WASHINGTON - The Federal Reserve has decided to press on with $85 billion in monthly bond purchases, saying it needs to see more evidence that the economy will continue to improve.

“The recovery in the housing sector slowed somewhat in recent months,” the Federal Open Market Committee said Wednesday at the end of a two-day meeting in Washington. “Fiscal policy is restraining economic growth.”

Ben Bernanke is pushing unprecedented accommodation into the final months of his Fed chairmanship as he seeks to shield the four-year economic expansion from the effects of higher borrowing costs and this month’s partial U.S. government shutdown. The 16-day closing resulted in the furloughs of as many as 800,000 federal workers and delayed release of data the Fed says it needs to evaluate the economy.

“Taking into account the extent of federal fiscal retrenchment over the past year, the committee sees the improvement in economic activity and labor market conditions since it began its asset purchase program as consistent with growing underlying strength in the broader economy,” the committee said. The Fed repeated that it will “await more evidence that progress will be sustained before adjusting the pace of its purchases.”

The Fed’s purchases will remain divided between $40 billion a month of mortgage bonds and $45 billion in Treasury securities.

“Wait-and-see seems to be the prescription for the day,” said Scott Anderson, chief economist at Bank of the West in San Francisco. “They’re on hold given that the data haven’t moved in their direction,” said Anderson, who predicts the Fed won’t make its first cut to bond buying until March.

The central bank left unchanged its statement that it will probably hold its target interest rate near zero “at least as long as” unemployment exceeds 6.5 percent, so long as the outlook for inflation is no higher than 2.5 percent.

The Fed repeated that inflation “has been running below the committee’s longer-run objective but longer term inflation expectations have remained stable.”

Price gains have lagged below the committee’s 2 percent long-run target.
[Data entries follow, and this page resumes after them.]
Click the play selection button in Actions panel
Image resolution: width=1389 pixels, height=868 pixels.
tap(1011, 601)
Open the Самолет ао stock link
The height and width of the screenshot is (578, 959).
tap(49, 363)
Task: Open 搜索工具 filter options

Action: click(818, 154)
The cost of living rose as projected in September as fuel charges climbed, capping the smallest year-to-year gain in five months.
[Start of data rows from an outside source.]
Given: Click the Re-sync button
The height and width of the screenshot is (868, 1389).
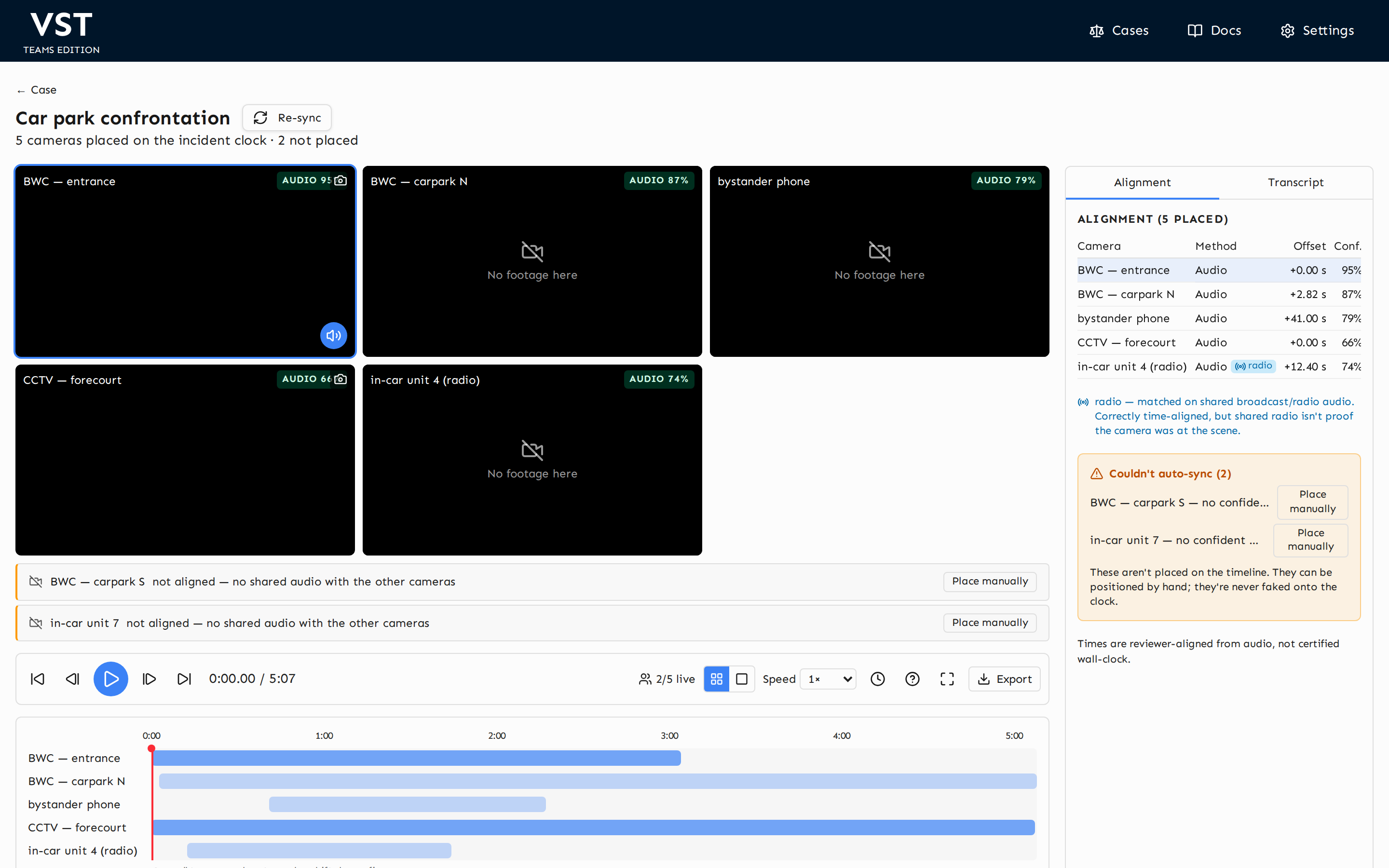Looking at the screenshot, I should [287, 118].
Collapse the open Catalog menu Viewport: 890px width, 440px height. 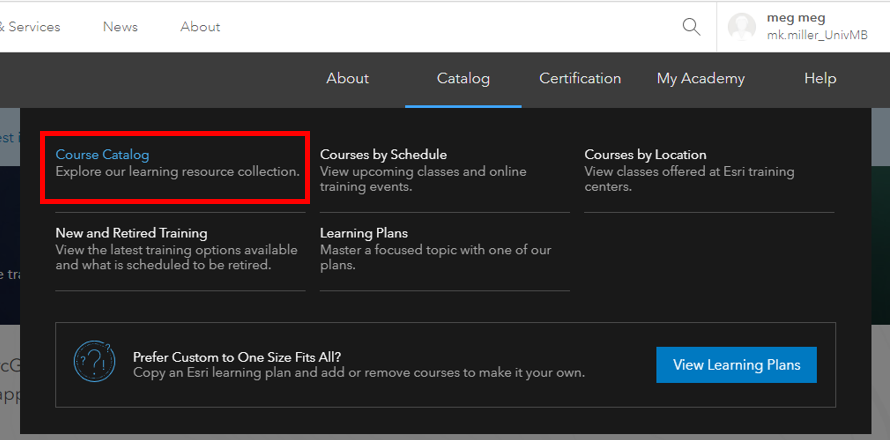463,79
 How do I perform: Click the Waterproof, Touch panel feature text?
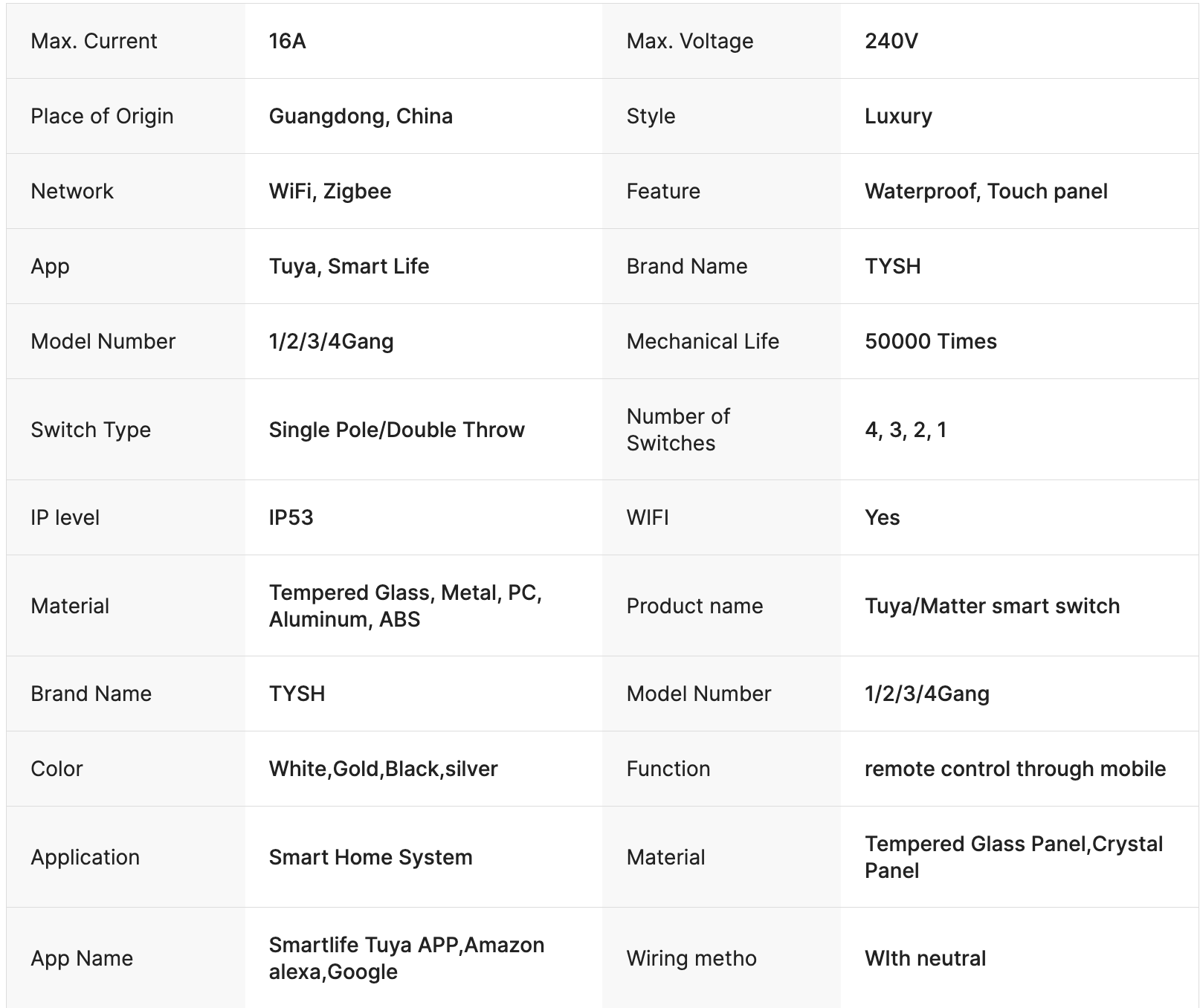pos(986,191)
The Fed removed a sentence from the previous statement that had said tighter financial conditions could slow the improvement in the economy.
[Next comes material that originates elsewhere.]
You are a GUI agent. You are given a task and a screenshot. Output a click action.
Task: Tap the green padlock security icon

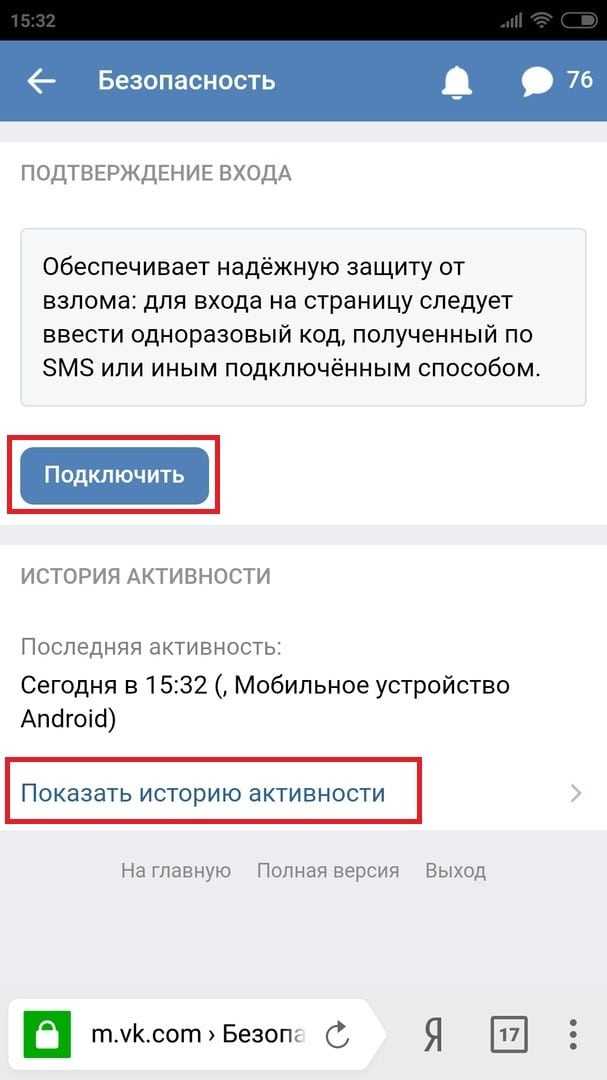(x=48, y=1034)
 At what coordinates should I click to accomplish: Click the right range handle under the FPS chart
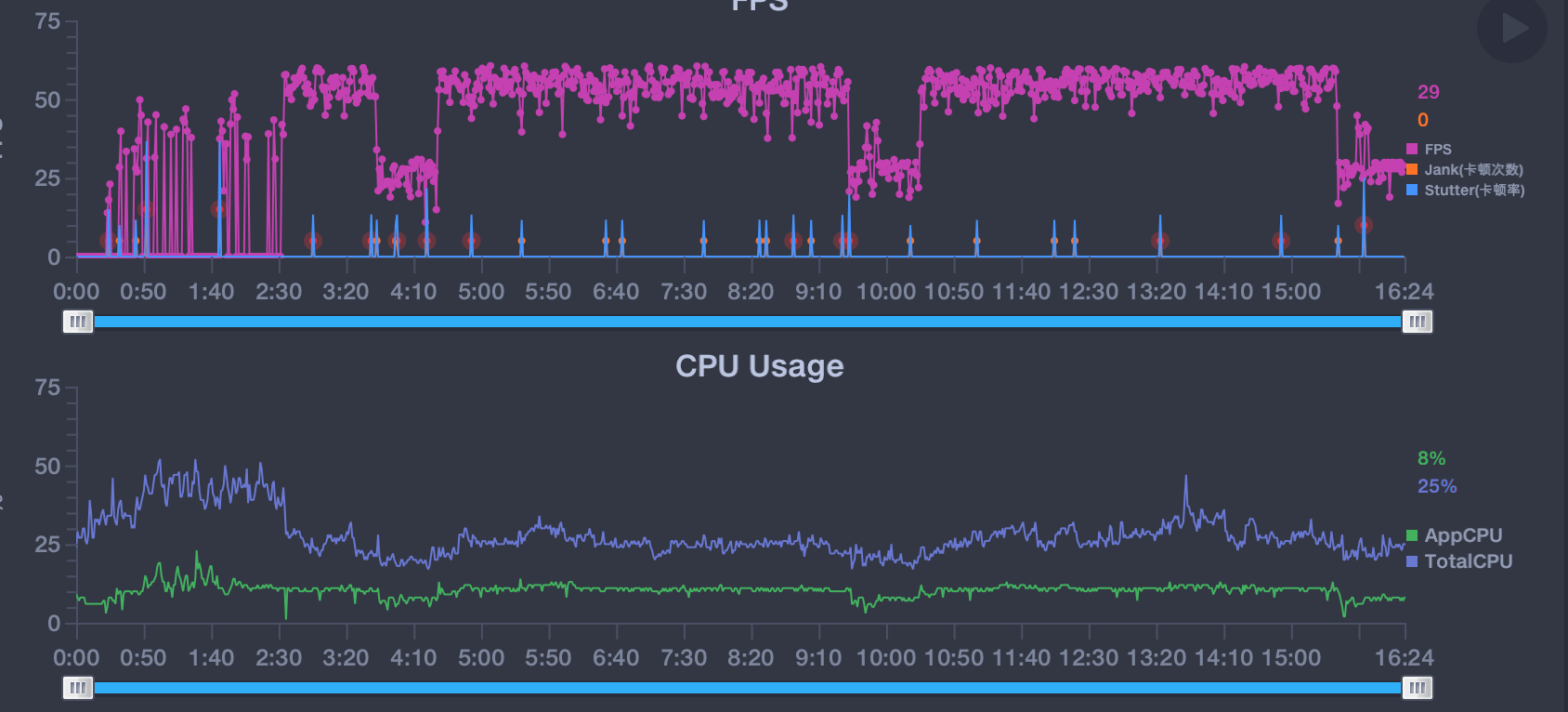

Kansas City Fed President Esther George dissented for the seventh meeting in a row, citing the risk that the Fed’s stimulus could create financial imbalances and cause long-term inflation expectations to rise.

The Fed unexpectedly refrained from tapering at its meeting last month, seeking more evidence the economy is strengthening. Economists surveyed by Bloomberg before the gathering predicted the Fed would begin reducing the pace of purchases.

Borrowing costs have since declined. The yield on the 10-year Treasury note fell to 2.49 percent late yesterday from as high as 3.01 percent on Sept. 5. The average 30-year mortgage rate fell to 4.13 percent last week from as high as 4.58 percent in August.

“There are some question marks about growth in the U.S. economy,” said Nathan Sheets, the global head of international economics at Citigroup Inc. in New York and a former top economist at the Fed board. “The Fed is inclined to watch and wait until they’re comfortable that we’ve seen a meaningful rebound.”